European FX Daily – USD stronger, equities down going into a key week for policy

– Antipodeans and Nordics lead sell off vs USD, Asian equities down 0.5-3%
– German factory orders and ECB bond purchases in focus today
– Global central banks to turn more cautious and neutral, keeping rates on hold


What to watch for today

GBP: Services PMI in focus. The consensus forecast is for a slight moderation to 54 from 55.4 in July. In general, UK data have not yet weakened consistently enough to warrant further policy easing from the MPC at this week’s meeting, in our view.

EUR: Orders falling. After three strong months, we expect German factory orders to have declined sharply in July. Our -2.5%mom estimate is weaker than the -1.9%mom consensus forecast.

Markets will also focus on the release showing the level of ECB bond purchases settling last week. The level of net purchases slowed to EUR7bn in the previous week from EUR15bn and EUR22bn in each of the two prior weeks. A slowing rate of purchases was not a concern when Italian and Spanish yields were stable, but markets would likely view a continued decline in the base of purchases negatively in the context of the rise in yields this past week. We expect EUR to continue to trade heavy vs. the USD and CHF heading into the ECB meeting this week.

TWD: Low inflation. inflation is likely to stay at a subdued 1.45%yoy in August, up slightly from 1.3% in July. With inflation tame and the export sector weak, we think Taiwan’s central bank’s policy bias is increasingly going to shift towards TWD weakness if global growth slows sharply.

US and Canada’s financial markets are closed today for Labor Day holidays.

What to watch for this week-central banks turn cautious

The data calendar is quieter this week but the policy calendar heats up. The ECB, BOE, Bank of Canada, RBA, Riksbank, BOJ, National Bank of Poland, Bank of Korea, Bank Negara Malaysia, Bank Indonesia, and Central Bank of the Philippines are all meeting, and President Obama will be delivering a key speech. We are not looking for any monetary policy changes this week, but we expect the general message from central banks to turn more cautious and neutral given the rapid slowing and stagnation evident in key macro indicators. We would look for this shift towards more accommodation to be supportive of higher yielding and commodity exporter currencies.

◆ Provided data ◆
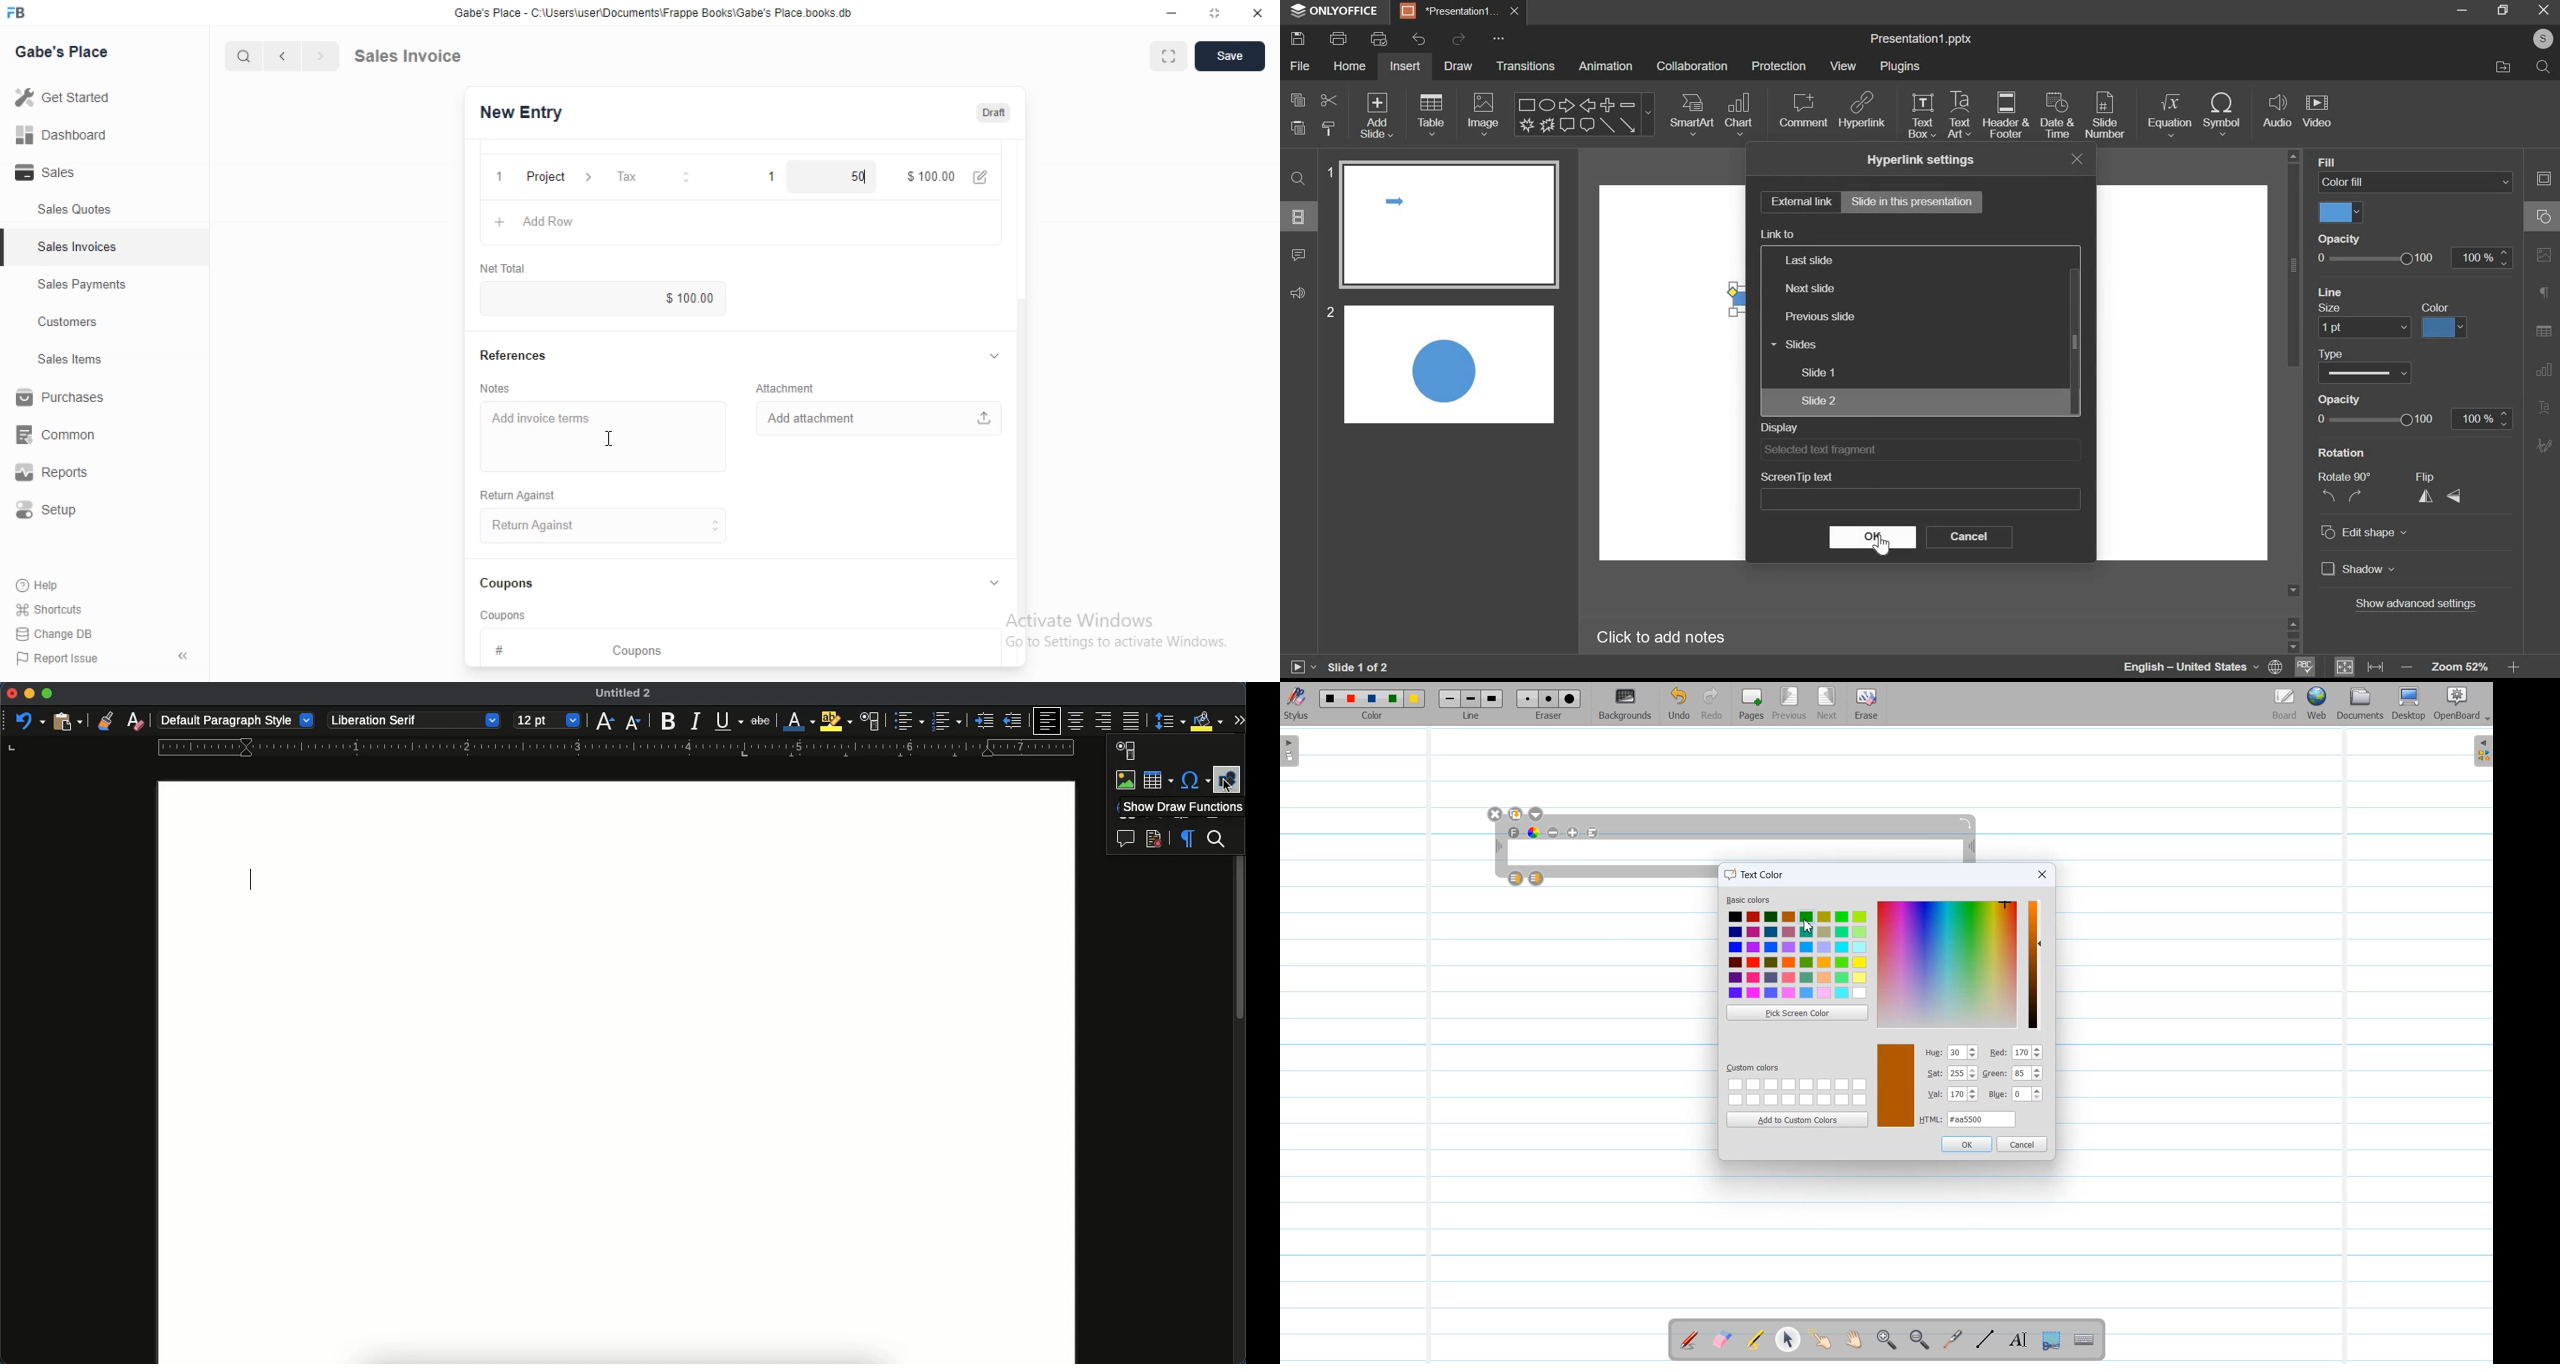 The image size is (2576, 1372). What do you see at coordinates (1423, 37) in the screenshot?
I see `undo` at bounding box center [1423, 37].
* * *
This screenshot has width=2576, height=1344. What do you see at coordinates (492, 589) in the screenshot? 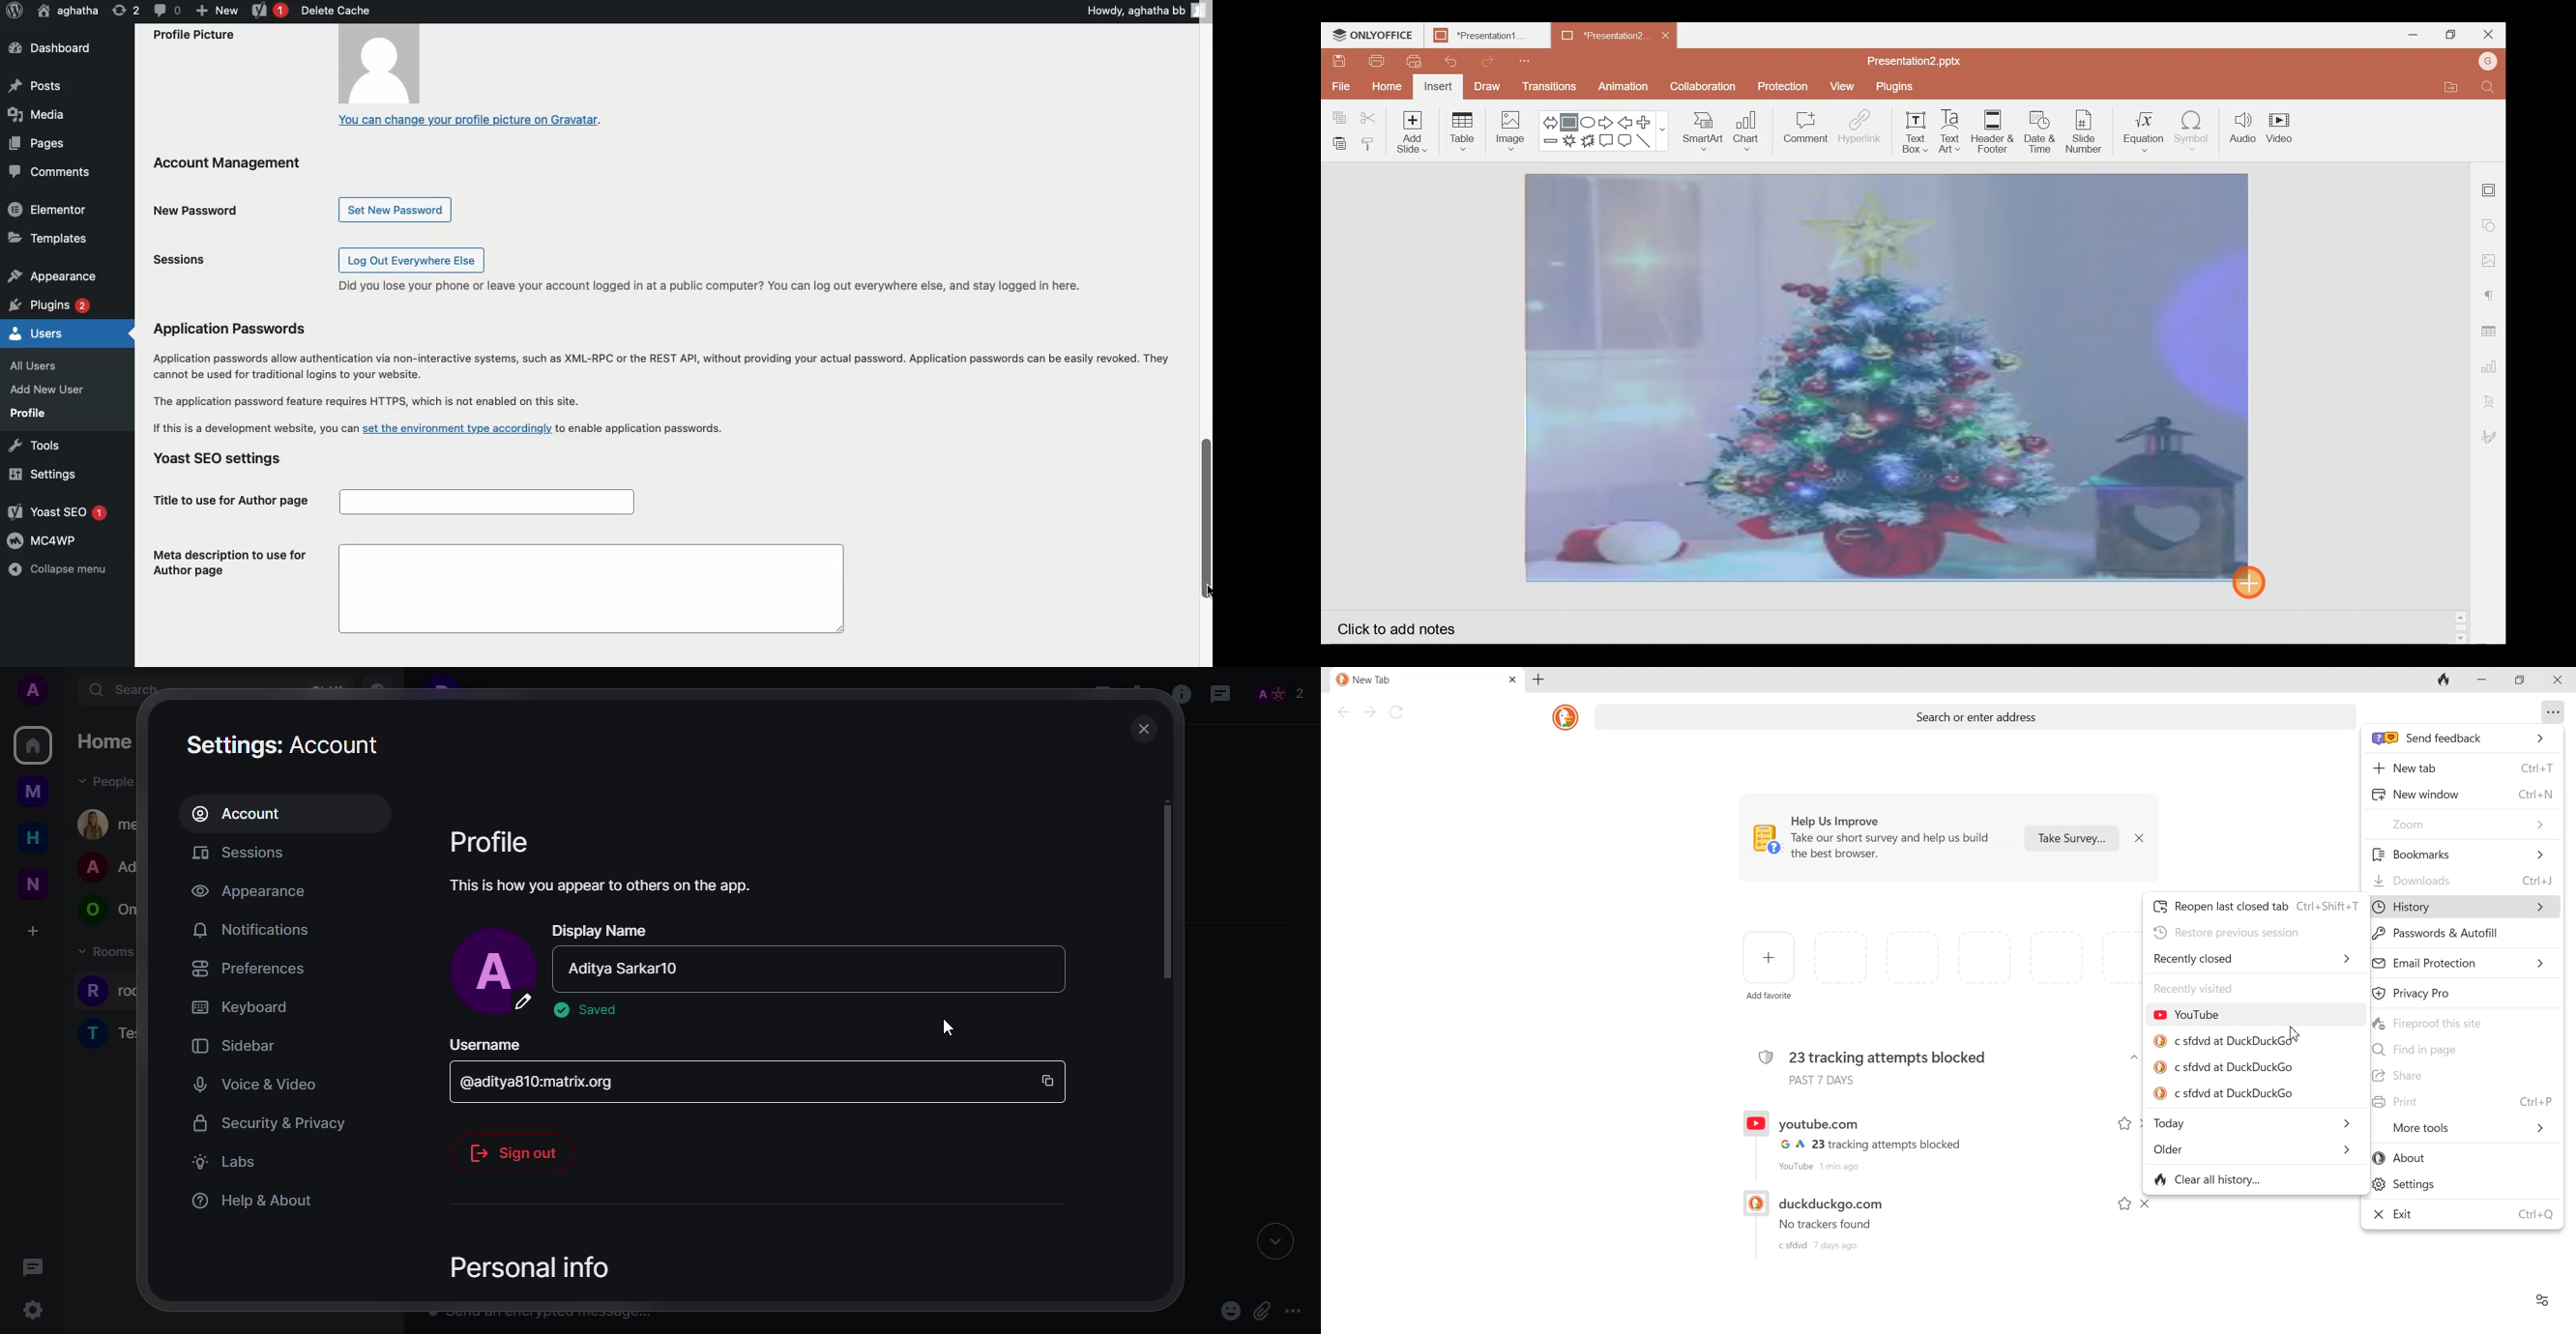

◆ Requirements ◆
1. Can you sum up the currency market outlook in two sentences?
2. Could you write what comes next in the currency market outlook, picking up after its final sentence?

◆ Expected responses ◆
1. The USD has strengthened and equities have fallen heading into a key week for policy, with German factory orders and ECB bond purchases in focus today. The outlook expects no monetary policy changes from the many central banks meeting this week, only a more cautious and neutral message that it sees as supportive of higher yielding and commodity exporter currencies.

2.
USD: In the US, the return from the Labor Day holiday will see attention directed to President Obama’s speech to a joint session of Congress. The topic of the speech is job creation, and hopes for measures to support the housing market have dimmed after White House comments this past week. Limited fiscal firepower means an announcement of very ambitious measures is unlikely, and markets are likely to be skeptical of the president’s ability to legislate new measures in a divided Congress anyway. The speech is scheduled for Thursday evening, but we would expect any significant policy announcements to be floated in the press ahead of time. On the data front, focus will be on weekly claims and the non-manufacturing ISM, which we expect to see fall to 50.

EUR: Policy will also be in the spotlight in Europe. President Trichet has indicated that the ECB may shift to a neutral inflation risk statement this week, and he seems likely to signal that policy is on hold for now. Indeed, there is some risk that he signals an easing in light of the rapid deterioration in data, or widens the gap between the repo and deposit rate to allow EONIA to trade lower. We would expect the EUR to react negatively to a dovish message, while a hawkish message would not be supportive given the likely negative impact on the risk environment in Europe.

Markets are also awaiting the results of a German Constitutional Court judgment on euro area aid programs expected on Wednesday. We do not expect the court to invalidate agreements already reached, although it is possible that it will provide guidance limiting scope for future independence of the EFSF and other constructs. Markets will also be looking for news on private sector participation, with the Greek government having requested that creditors disclose their plans by Friday (see our European economics team’s latest report for details).

GBP: In the UK, we expect policy to be left unchanged, implying no statement from the MPC at this time. The bias of monetary policy has shifted in a more dovish direction. However, financial conditions have not yet deteriorated to a point at which a significant number of MPC members – let alone a majority – would vote for more quantitative easing, in our view.

SEK: In Sweden, our economists expect the Riksbank to remain on hold with a possible downgrade to the interest rate projections. The July rate projections had around 50bps of rate hikes penciled in between now and the end of the year. However, we doubt that the Riksbank would tighten policy given the weaker growth prospects in Sweden and abroad. While we do not expect the domestic economic conditions to warrant a rate cut yet, a dovish statement is likely to remove interest rate support for the SEK in the short term, in our view.

CHF: In Switzerland, CPI data will give further guidance on the policy outlook. Our economist forecasts CPI to moderate to 0.1%yoy in August, below the consensus forecast of 0.3%yoy. Rising deflationary risk would help the SNB to justify its recent aggressive liquidity measures, which were engineered to drive interest rates lower, even into negative territory, so as to offset the tightening in monetary conditions stemmed from the CHF strength. If our below-consensus inflation forecasts were realized, we would expect EURCHF to squeeze higher as the market prices in more imminent and aggressive measures from the SNB.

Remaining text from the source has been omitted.